Il parco ospita migliaia di specie marine, un quarto delle quali endemiche, e molte minacciate e carismatiche come la foca monaca delle Hawaii. La lunga catena di atolli e piccole isole coralline che ne costituiscono la parte emersa è occupata stagionalmente da 14 milioni di uccelli marini che vi fanno il nido. Le caratteristiche naturali dell’arcipelago si combinano con le tradizioni cosmogoniche della cultura hawaiana pre-europea, in base alla quale sarebbe lì che si originò la vita sul pianeta.
Si tratta di un luogo magico, ancora quasi totalmente indenne dagli insulti del progresso umano, anche riconosciuto quale retaggio mondiale dell’umanità da parte dell’Unesco. Un luogo che conservo nella memoria con un’impressione indelebile di bellezza assoluta, malgrado i decenni passati da una visita fugace. Eppure, più ancora dell’atto di estendere reale protezione a questo gioiello del pianeta, è il significato politico della decisione di Obama a determinarne l’importanza: attribuendo la giusta attenzione – finalmente – alla necessità di tutelare il mare con tutta la forza e con l’eccezionale visibilità conferite dagli ultimi momenti di un mandato storico.

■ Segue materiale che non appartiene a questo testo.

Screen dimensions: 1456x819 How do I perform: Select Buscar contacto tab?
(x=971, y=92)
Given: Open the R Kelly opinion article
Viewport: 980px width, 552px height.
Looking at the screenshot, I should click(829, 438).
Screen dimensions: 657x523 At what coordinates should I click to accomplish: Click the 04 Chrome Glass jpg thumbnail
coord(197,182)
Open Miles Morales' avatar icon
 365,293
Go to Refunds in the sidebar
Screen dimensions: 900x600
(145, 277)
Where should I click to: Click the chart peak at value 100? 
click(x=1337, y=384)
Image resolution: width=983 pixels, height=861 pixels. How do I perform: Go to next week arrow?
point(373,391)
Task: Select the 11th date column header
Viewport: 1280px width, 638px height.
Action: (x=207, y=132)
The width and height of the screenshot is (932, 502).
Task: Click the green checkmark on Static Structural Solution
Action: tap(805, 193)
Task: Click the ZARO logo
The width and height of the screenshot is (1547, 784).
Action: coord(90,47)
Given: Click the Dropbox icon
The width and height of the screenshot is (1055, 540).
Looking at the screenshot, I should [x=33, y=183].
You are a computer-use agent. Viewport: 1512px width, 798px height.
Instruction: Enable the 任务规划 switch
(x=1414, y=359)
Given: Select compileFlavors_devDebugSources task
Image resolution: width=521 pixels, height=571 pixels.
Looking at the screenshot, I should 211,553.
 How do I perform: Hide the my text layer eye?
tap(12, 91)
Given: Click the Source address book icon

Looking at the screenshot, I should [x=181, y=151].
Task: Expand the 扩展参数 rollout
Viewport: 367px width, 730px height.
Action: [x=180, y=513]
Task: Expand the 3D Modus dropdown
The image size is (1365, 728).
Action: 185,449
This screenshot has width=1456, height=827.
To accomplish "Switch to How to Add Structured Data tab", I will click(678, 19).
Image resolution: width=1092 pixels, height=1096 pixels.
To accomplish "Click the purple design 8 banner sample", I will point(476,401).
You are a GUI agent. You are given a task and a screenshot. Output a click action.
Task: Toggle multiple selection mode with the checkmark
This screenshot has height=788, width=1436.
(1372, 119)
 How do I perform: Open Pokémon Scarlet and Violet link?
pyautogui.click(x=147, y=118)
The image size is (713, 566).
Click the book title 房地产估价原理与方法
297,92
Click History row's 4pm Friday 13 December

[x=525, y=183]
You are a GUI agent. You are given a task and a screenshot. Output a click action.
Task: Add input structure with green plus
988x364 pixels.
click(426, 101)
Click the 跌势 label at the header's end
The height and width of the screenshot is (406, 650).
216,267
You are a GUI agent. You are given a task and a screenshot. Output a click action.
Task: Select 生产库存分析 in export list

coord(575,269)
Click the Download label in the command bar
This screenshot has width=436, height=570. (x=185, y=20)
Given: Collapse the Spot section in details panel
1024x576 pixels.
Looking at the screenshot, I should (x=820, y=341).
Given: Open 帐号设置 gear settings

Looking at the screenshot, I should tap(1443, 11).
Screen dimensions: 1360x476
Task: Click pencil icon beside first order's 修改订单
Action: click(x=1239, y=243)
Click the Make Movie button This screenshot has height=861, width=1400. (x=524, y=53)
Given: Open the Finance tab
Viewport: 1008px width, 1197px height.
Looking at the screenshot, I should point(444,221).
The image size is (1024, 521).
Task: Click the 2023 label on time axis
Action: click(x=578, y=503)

Una necessità nominalmente riconosciuta da tutti, per carità, e sancita tra gli altri dai Sustainable Development Goals delle Nazioni Unite, in base ai quali gli Stati del mondo si sono impegnati a tutelare il 10% dei mari e degli oceani entro il 2020. Peccato che si tratti di impegno soprattutto nominale, che ci tiene ancora lontani dall’obiettivo. Nel Mediterraneo per esempio per ora arriviamo a malapena al 6%, e questo solo se consideriamo nel novero delle aree marine protette il Santuario Pelagos – che tuttavia continua a ricevere una tutela più che altro simbolica (senza Pelagos siamo a un misero 1,34%).
Dunque, malgrado la simpatia che possiamo provare per le accattivanti foche monache delle Hawaii, che navigano in pericolo critico di estinzione, ritengo che sia il segnale politico dell’atto di Obama che meriti di essere considerato con la massima importanza. L’istituzione del parco verrà da lui stesso annunciata a Honolulu all’inaugurazione del Congresso Mondiale della Conservazione, dove convergeremo mercoledì prossimo da tutte le parti del pianeta. Nella speranza che tale atto costituisca un esempio e uno stimolo per tutti i leader mondiali, molti dei quali, a quanto pare, sembrano essersi dimenticati che esista un mare nell’assoluta e urgente necessità di essere protetto. Chi ha orecchi per intendere, intenda.